Ce n’est pas pour indexer X ou Y. Il ne s’agit forcement de personnes physiques, c’est dans l’esprit.
Depuis quelques années, le Burkina Faso est en proie à une insécurité qui va grandissante. Comment vous appréciez cela ?
La question de l’insécurité est à analyser dans un grand ensemble. Les mutations actuelles appellent à des changements de comportements. Malheureusement au Burkina, nous sommes marqués par des mentalités figées. Tout le monde voyait venir le phénomène puisqu’il sévissait à nos portes mais on n’a pas fait ce qu’il y avait lieu de faire, c’est-à-dire anticiper.
Comment y venir à bout ?
La division sociale du travail est, à mon sens, claire : que chacun fasse son travail en fonction de ses compétences. Les forces de défense et de sécurité(FDS) ayant la compétence des armes, il revient de leur donner toute la latitude pour leur permettre en place leur stratégie.

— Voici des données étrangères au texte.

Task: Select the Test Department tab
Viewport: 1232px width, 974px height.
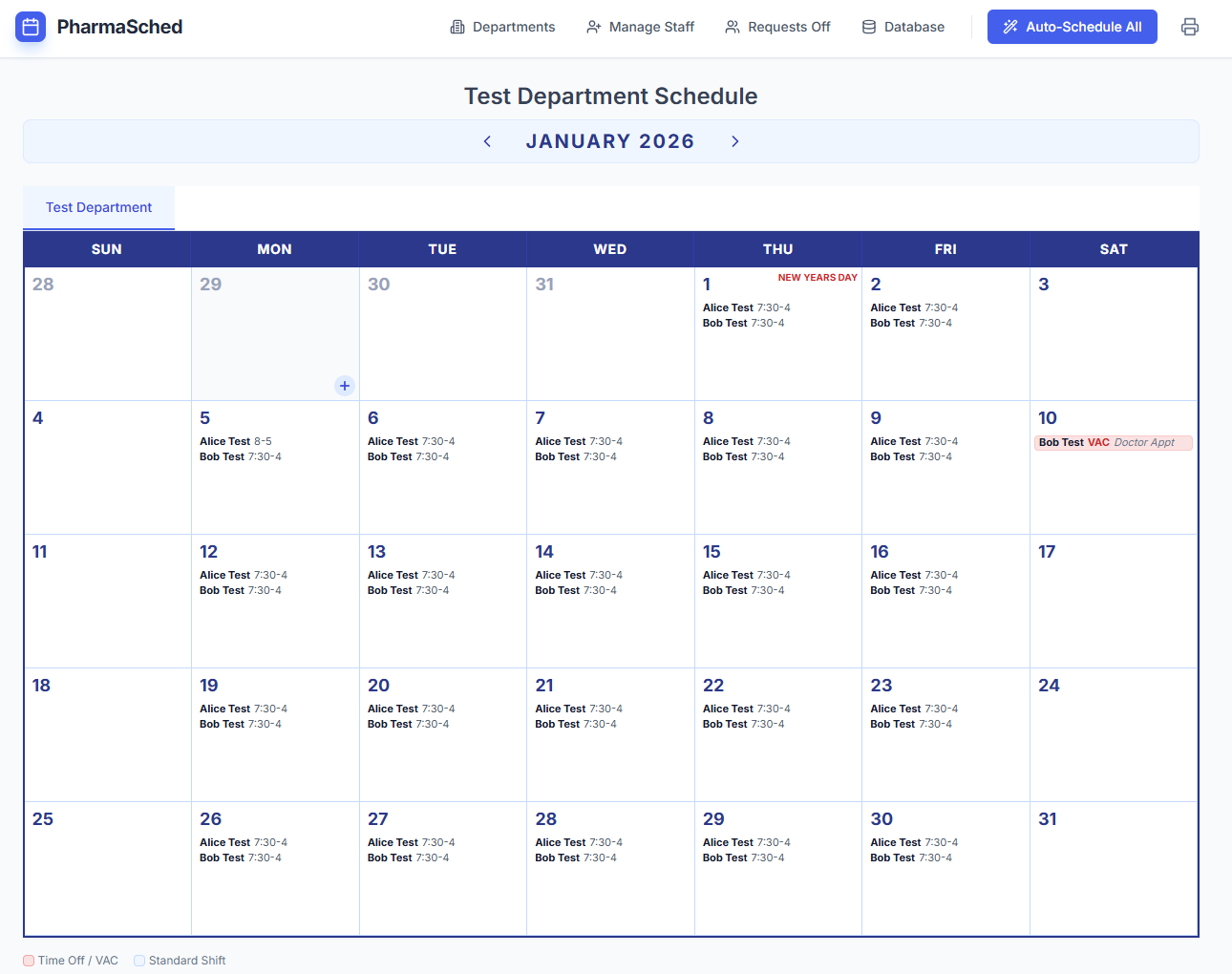Action: pos(99,207)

Vous estimez que ce n’est pas le cas ?
A mon avis non. Comme vous le savez, le premier responsable de la défense est un civil. Dans un pays en guerre, cela est inapproprié.
D’aucuns diront que dans des pays disposant des plus grandes armées, les ministres sont des civils y compris à la défense…

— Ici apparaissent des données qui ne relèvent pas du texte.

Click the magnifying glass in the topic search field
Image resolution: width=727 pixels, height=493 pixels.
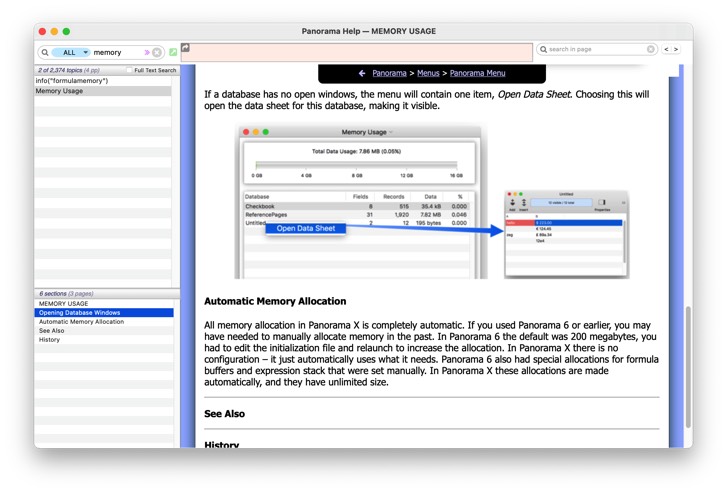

Les peuples n’ont pas été formés de la même manière. Ce sont des pays avec une longue tradition militaire contrairement au nôtre. En plus dans ces pays même si les ministres sont civils, ils sont formés militairement. Figurez-vous qu’au Burkina Faso, depuis le début de la crise, tout le monde est devenu stratège…
Il y a que cette insécurité a des impacts sur l’économie nationale. Comment relancez celle-ci ?
Pour relancer l’économie, il faut faire avec. Au besoin nous pouvons prendre l’exemple de pays comme l’Algérie qui ont des situations plus difficiles avec le Front Islamique du Salut(FIS). Après, il faut penser à en sortir définitivement d’autant que le peuple est encore marqué par une division entre insurgés et non insurgés.
Dans une année, auront lieu des élections présidentielle et législatives. Comment l’ARDI les envisage-t-il ?
Depuis la création du parti en 2004, nous avons toujours participé aux élections locales. Il est vrai que l’ARDI n’est pas un parti électoraliste. Vous savez, il y a deux sortes de partis : les partis électoralistes et les partis qui ont une grande vision. Les problèmes au Burkina sont dus au fait que ce sont les partis électoralistes qui gagnent les élections. Nous faisons partie des seconds. Du reste, pendant quinze (15) ans, tout notre discours a porté sur la problématique de l’eau. La future Constitution allant consacrer le droit à l’eau comme un droit constitutionnel et le président Kaboré ayant promis zéro corvée d’eau en 2020, nous estimons qu’à cette échéance, la question de l’eau-qui est jusque-là notre crédo-sera définitivement réglée. C’est pourquoi il nous faudra nous adapter en allant à la conquête du pouvoir.
Des pays de la sous-région sont en proie à des menaces potentielles avec les fameux troisièmes mandats. Quels commentaires cela vous inspire-t-il ?
Alpha Condé est un professeur qui s’est battu pour la démocratie et a, pour cela, suscité bien de sympathies. Aussi bien du point de vue intellectuel que politique, c’est une personnalité hors pair.je suis étonné qu’il tienne à faire un troisième mandat. C’est un monument qui devrait se garder de sortir par la petite porte.
L’élection en Côte d’Ivoire suscite aussi des inquiétudes…
Je pense que vu son âge et l’expérience des crises post-électorales qu’il a, le président Ouattara va finir par faire prévaloir la sagesse.